The average directional movement index (ADX) was developed in 1978 by J. Welles Wilder as an indicator of trend strength in a series of prices of a financial instrument. ADX has become a widely used indicator for technical analysts, and is provided as a standard in collections of indicators offered by various trading platforms.

## Calculations

The ADX is a combination of two other indicators developed by Wilder, the positive directional indicator (abbreviated +DI) and negative directional indicator (-DI). The ADX combines them and smooths the result with a smoothed moving average.

To calculate +DI and -DI, one needs price data consisting of high, low, and closing prices each period (typically each day).
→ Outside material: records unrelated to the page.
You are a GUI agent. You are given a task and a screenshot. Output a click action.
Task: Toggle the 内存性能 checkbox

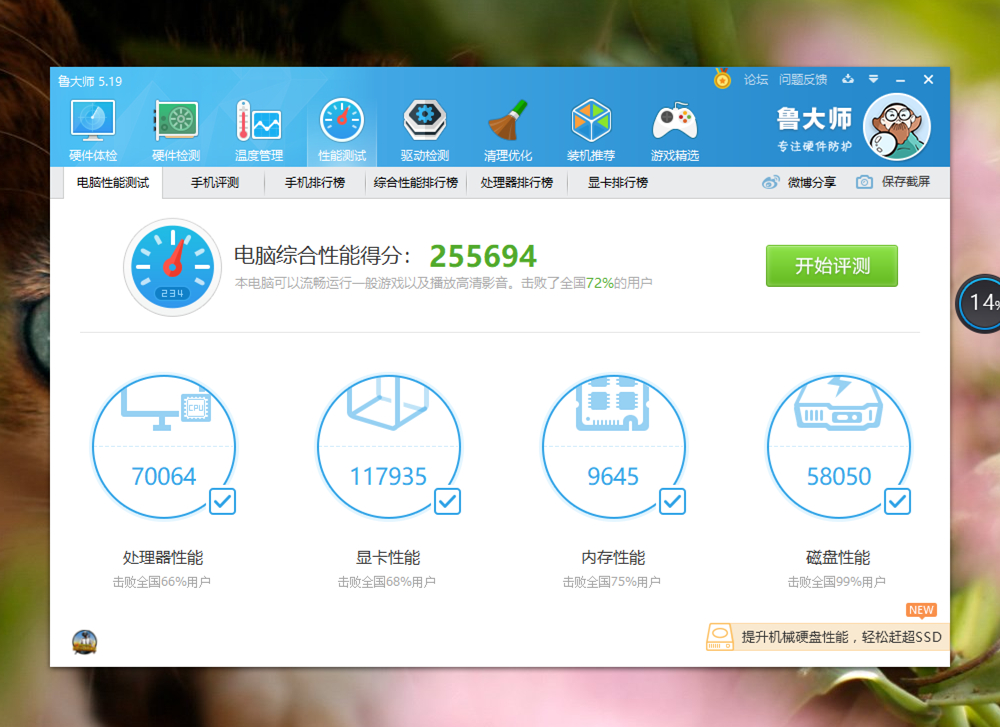672,501
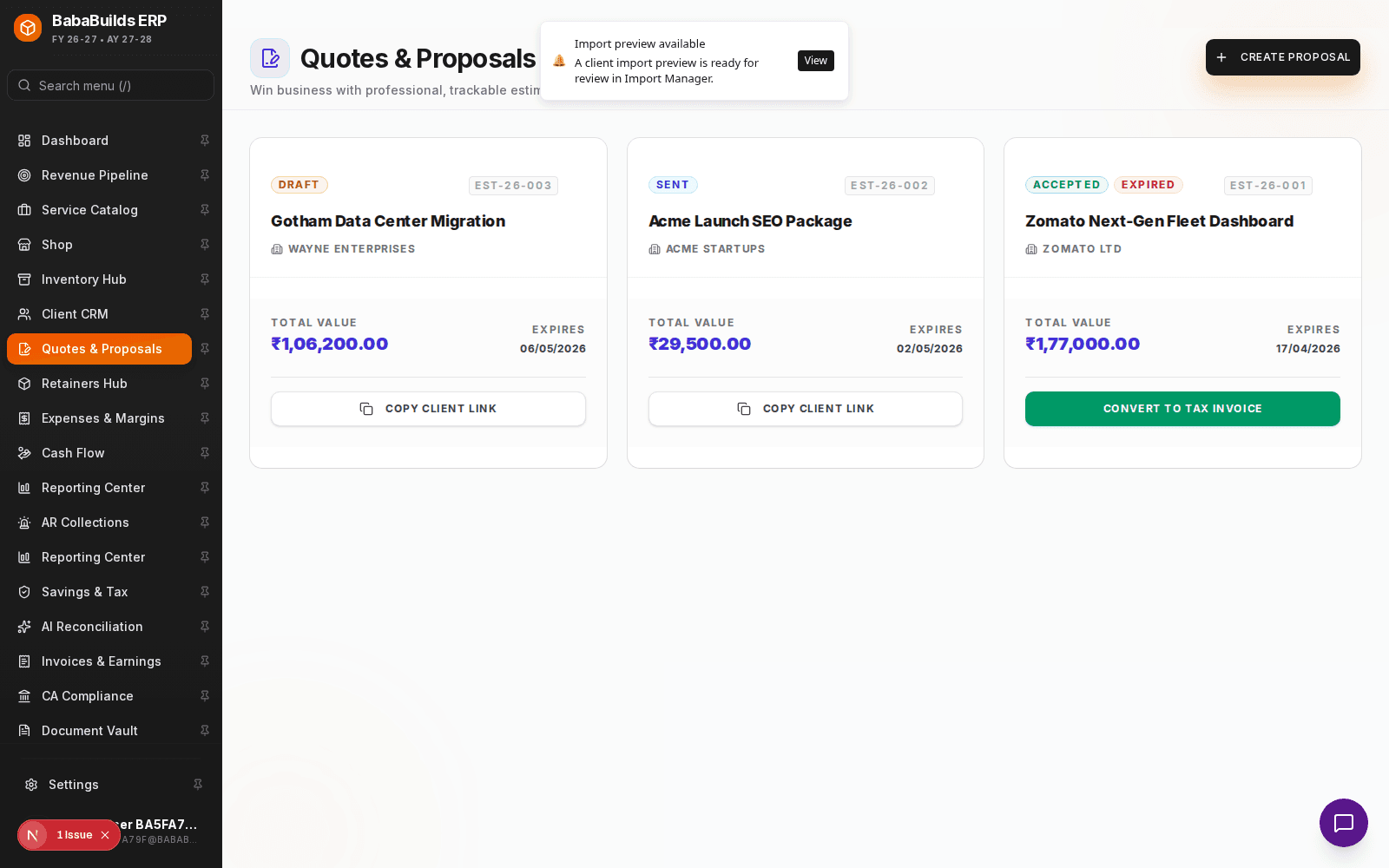Focus the Search menu input field

(x=110, y=85)
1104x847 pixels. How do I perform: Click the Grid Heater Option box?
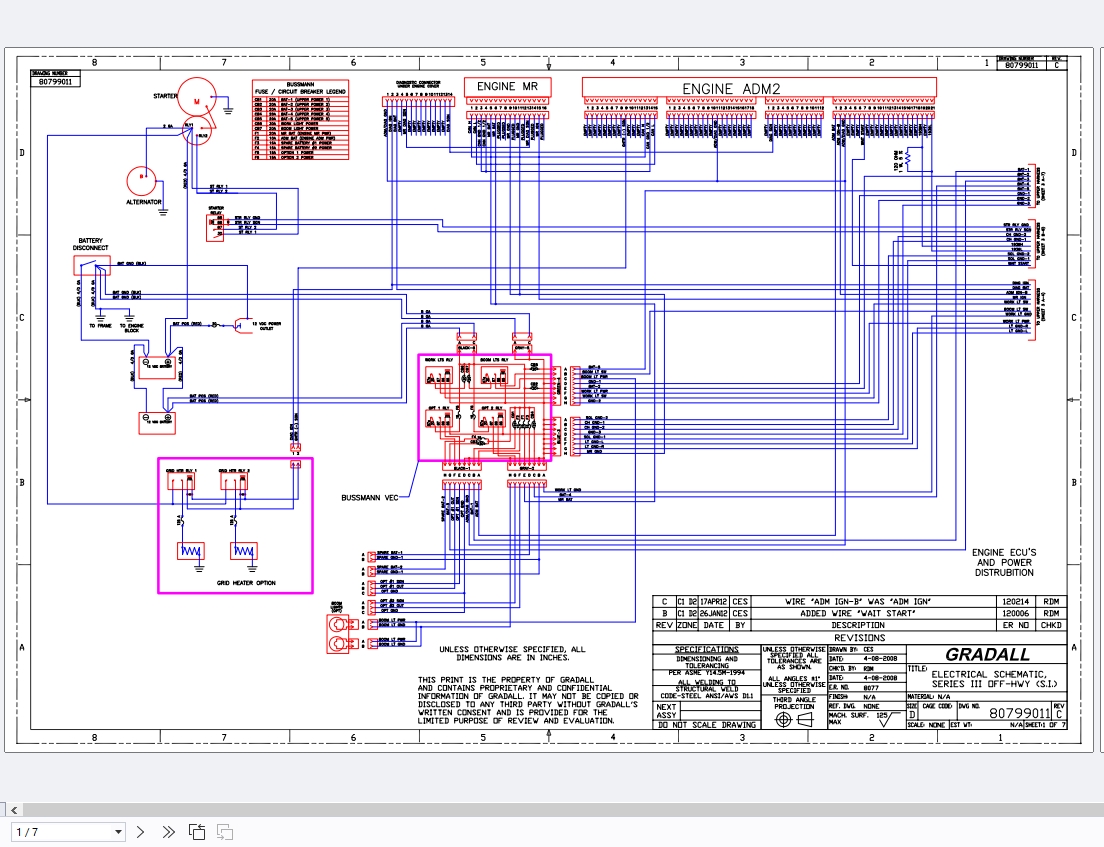click(x=235, y=525)
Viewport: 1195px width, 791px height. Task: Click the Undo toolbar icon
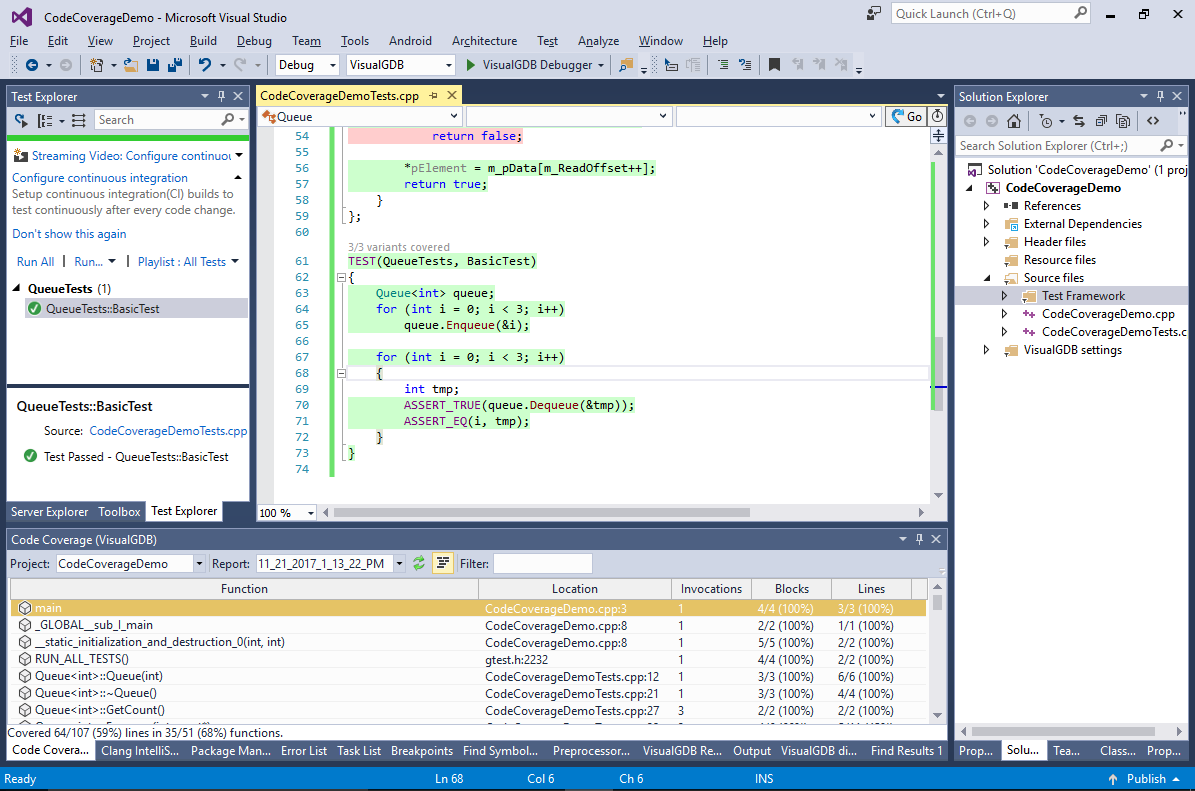[204, 65]

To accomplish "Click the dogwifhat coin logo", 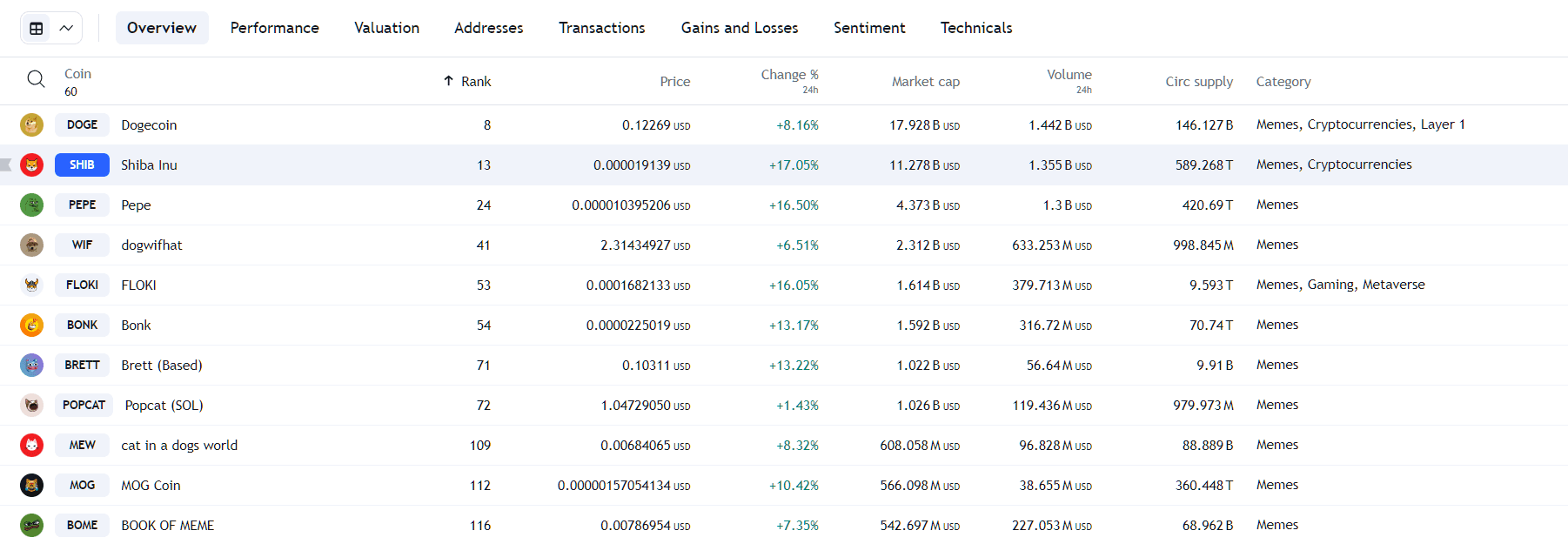I will pyautogui.click(x=32, y=245).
One first calculates the directional movement (+DM and -DM):

UpMove = today's high − yesterday's high
DownMove = yesterday's low − today's low
if UpMove > DownMove and UpMove > 0, then +DM = UpMove, else +DM = 0
if DownMove > UpMove and DownMove > 0, then -DM = DownMove, else -DM = 0

After selecting the number of periods (Wilder used 14 days originally), +DI and -DI are:

+DI = 100 times the smoothed moving average of (+DM) divided by average true range
-DI = 100 times the smoothed moving average of (-DM) divided by average true range

The smoothed moving average is calculated over the number of periods selected, and the average true range is a smoothed average of the true ranges. Then:

ADX = 100 times the smoothed moving average of the absolute value of (+DI − -DI) divided by (+DI + -DI)

Variations of this calculation typically involve using different types of moving averages, such as an exponential moving average, a weighted moving average or an adaptive moving average.